Falling into line once more, the Equestrians set out, one carefully trailing behind another in single file as Graves lead the way. There was no need for a map any longer since the glowing orb drew them in like flies to a candle. But there was a need to watch out for danger. What that danger would look like, none could say. After all, no human had stepped foot here for, well... probably ever.
Suddenly, grey eyes flashed in alarm and Graves shot a fist into the air. Instantly, the girls froze, each crouching down low towards whatever land mass they stood upon. Nobody saw what had set the marshal off. Not yet at least. But slowly, by watching the direction of his gaze and tracing it with their own, the six girls found themselves looking at the same piece of floating debris.
They spotted it.
Walking around from the far side came a… a thing. What it was, they couldn’t say, but from the darker than pitch color of its skin, they could easily tell where it came from. Shambling on short, spindly legs, the creature was little more than a large blob dragging about unnaturally thick arms, knuckles dragging along with a dull scrape in the stony soil behind it. If that were enough, it would have been fine. But right in the middle of its dense black torso was a massive, leering grin full of giant, bone-white teeth. Wide enough to nearly split its body in two, the creature needed nothing more than that maniacal smirk to let everyone in eyeshot know what it was thinking.

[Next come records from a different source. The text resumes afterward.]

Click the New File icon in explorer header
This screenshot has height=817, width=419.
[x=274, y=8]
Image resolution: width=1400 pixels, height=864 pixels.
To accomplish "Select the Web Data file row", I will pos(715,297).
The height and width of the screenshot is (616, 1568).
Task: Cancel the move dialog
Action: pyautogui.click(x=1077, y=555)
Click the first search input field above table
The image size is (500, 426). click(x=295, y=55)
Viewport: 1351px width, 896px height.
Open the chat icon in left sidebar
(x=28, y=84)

Eat. Devour the flesh and bone, the sinew and marrow. Consume and feast down to the last delicious morsel and drop of sweet, succulent blood. Then continue to eat. Devour it all till nothing remained, and then devour more. Consume it all.

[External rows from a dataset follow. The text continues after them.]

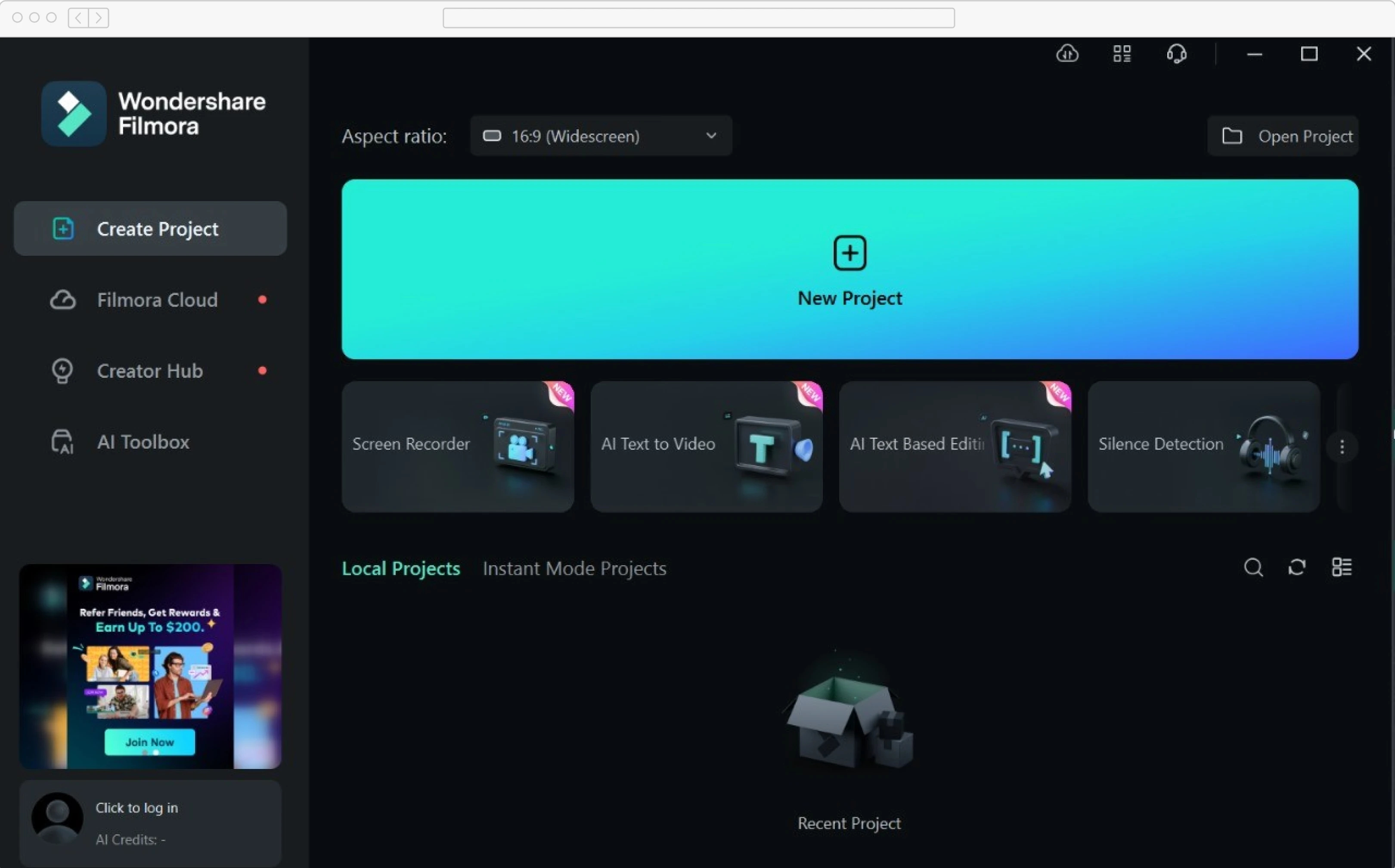Select the Local Projects tab
Image resolution: width=1395 pixels, height=868 pixels.
(401, 568)

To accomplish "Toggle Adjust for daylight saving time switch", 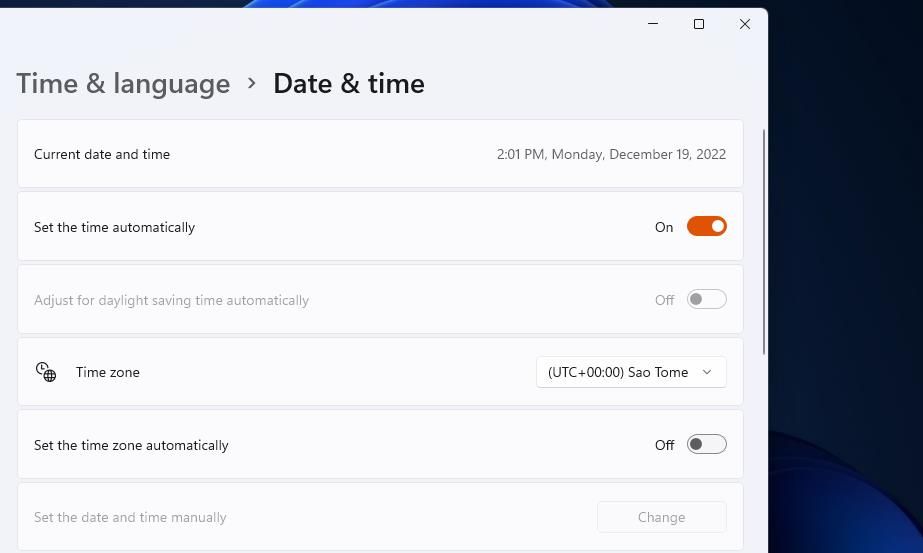I will point(706,300).
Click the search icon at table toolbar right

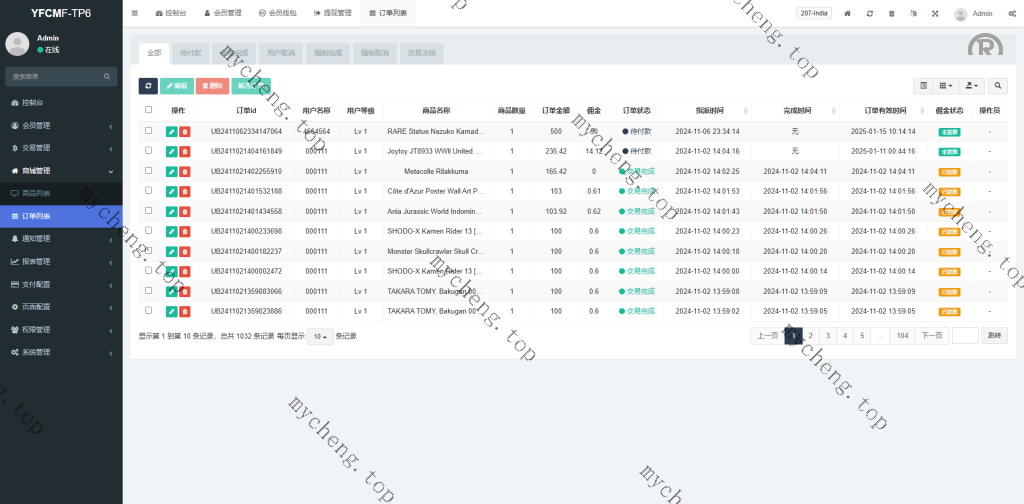pos(998,86)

Whisper silent, Graves drew his spell gun and charged. The creature stopped, sniffing around as the leering grin curved downwards in confusion. It smelled something. Something new. But before it could say what or where, a piercing bolt of lightning lanced right through its center and burst the little imp into a cloud of black mist that faded into the ether.
Only after several more moments of quiet observation did Graves finally signal for them to gather.
“Okay, now what in the name o’ Granny’s sweet apple custard was that?!” Applejack hissed as softly as her vehemence would allow. “That thing weren’t natural; I’d bet my hat on it!”
“Probably one of Nul’s pets,” Graves frowned as his gunmetal grey eyes continued to dart about. “Spread out, his power can only affect the world through others. Here, where it’s nice and thick… guess he gets to be a bit more direct.”
“But that shouldn’t be a problem, right?” Twilight asked. “It looks like your lightning can disrupt their corporeal form and once dissonance sets in, the magic dissipates into back into an inert form, right?”
“So basically, boom stick make them go bye bye?” Rainbow Dash grinned. The young mage just sighed.
“I can handle them,” the marshal nodded in reply. “Question is how many and for how long. Any idea how long patching that hole’ll take?”
“Depends,” Twilight frowned. “Honestly, I won’t be able to say until we get closer. I know it’s risky, but it’s also our best chance of making sure it’s done right.”
Not the best scenario. With so many floating rocks around, those creatures could be lurking in dozens, maybe even hundreds of ambushes. Graves looked up towards the glowing sphere: it still floated far away, only about the size of a baseball from where they stood. Not the best scenario, but still the only one they had.
“Alright then,” he shrugged. “We keep moving.”